▶ _Records shown_
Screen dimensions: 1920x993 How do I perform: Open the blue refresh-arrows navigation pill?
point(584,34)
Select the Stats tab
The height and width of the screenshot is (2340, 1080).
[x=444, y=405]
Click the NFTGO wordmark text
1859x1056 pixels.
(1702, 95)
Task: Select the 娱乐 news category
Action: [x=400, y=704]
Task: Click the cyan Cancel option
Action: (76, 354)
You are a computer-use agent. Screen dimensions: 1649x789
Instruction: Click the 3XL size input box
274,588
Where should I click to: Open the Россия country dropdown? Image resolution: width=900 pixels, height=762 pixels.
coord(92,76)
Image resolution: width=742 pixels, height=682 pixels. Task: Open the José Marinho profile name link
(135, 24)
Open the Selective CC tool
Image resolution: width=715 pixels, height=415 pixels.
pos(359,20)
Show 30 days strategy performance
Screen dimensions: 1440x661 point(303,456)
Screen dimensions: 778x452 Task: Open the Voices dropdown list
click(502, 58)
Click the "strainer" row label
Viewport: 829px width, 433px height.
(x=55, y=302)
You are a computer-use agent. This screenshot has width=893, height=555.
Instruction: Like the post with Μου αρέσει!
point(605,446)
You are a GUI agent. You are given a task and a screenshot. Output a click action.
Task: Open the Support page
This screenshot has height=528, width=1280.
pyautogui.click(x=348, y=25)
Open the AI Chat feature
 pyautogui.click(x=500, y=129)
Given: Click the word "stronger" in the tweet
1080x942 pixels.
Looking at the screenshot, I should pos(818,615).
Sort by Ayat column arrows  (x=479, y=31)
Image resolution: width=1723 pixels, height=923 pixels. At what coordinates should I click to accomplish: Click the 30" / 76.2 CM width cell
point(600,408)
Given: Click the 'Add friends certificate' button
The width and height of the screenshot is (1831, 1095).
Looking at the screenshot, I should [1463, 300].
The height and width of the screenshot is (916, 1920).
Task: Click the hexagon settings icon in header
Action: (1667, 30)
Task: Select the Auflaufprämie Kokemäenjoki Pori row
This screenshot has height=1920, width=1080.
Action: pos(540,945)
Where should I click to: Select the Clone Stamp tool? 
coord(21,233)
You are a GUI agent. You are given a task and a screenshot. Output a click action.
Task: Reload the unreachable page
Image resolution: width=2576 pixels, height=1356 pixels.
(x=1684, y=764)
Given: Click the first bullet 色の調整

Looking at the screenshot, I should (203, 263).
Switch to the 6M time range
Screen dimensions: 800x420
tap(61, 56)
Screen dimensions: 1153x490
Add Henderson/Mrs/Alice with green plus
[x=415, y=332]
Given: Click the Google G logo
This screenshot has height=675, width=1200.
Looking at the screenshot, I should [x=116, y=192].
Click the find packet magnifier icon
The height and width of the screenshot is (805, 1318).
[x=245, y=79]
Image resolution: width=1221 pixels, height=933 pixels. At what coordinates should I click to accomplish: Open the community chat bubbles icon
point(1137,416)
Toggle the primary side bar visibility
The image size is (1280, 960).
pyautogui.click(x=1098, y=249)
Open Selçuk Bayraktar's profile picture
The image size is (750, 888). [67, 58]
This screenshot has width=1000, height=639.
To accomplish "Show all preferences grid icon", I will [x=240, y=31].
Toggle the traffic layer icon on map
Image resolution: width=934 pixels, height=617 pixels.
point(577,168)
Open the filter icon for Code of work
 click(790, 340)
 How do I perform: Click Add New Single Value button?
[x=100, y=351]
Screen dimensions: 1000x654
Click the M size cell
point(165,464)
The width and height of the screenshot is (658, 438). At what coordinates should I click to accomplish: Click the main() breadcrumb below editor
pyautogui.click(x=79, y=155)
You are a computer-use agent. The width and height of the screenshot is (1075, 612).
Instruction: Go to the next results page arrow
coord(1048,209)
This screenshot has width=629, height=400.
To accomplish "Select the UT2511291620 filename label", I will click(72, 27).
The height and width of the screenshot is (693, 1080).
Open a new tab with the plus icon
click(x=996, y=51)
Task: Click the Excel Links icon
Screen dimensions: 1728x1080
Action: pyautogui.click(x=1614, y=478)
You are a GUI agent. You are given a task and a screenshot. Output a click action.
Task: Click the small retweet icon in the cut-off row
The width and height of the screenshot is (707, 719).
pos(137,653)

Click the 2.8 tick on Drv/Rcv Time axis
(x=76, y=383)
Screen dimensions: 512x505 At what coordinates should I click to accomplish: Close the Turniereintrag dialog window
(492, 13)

▶ _Work to complete_
Locate and copy each line in the data above that includes the word "label".

▶ _Result of this task_
Click the "strainer" row label
To accomplish "Select the UT2511291620 filename label", I will click(72, 27).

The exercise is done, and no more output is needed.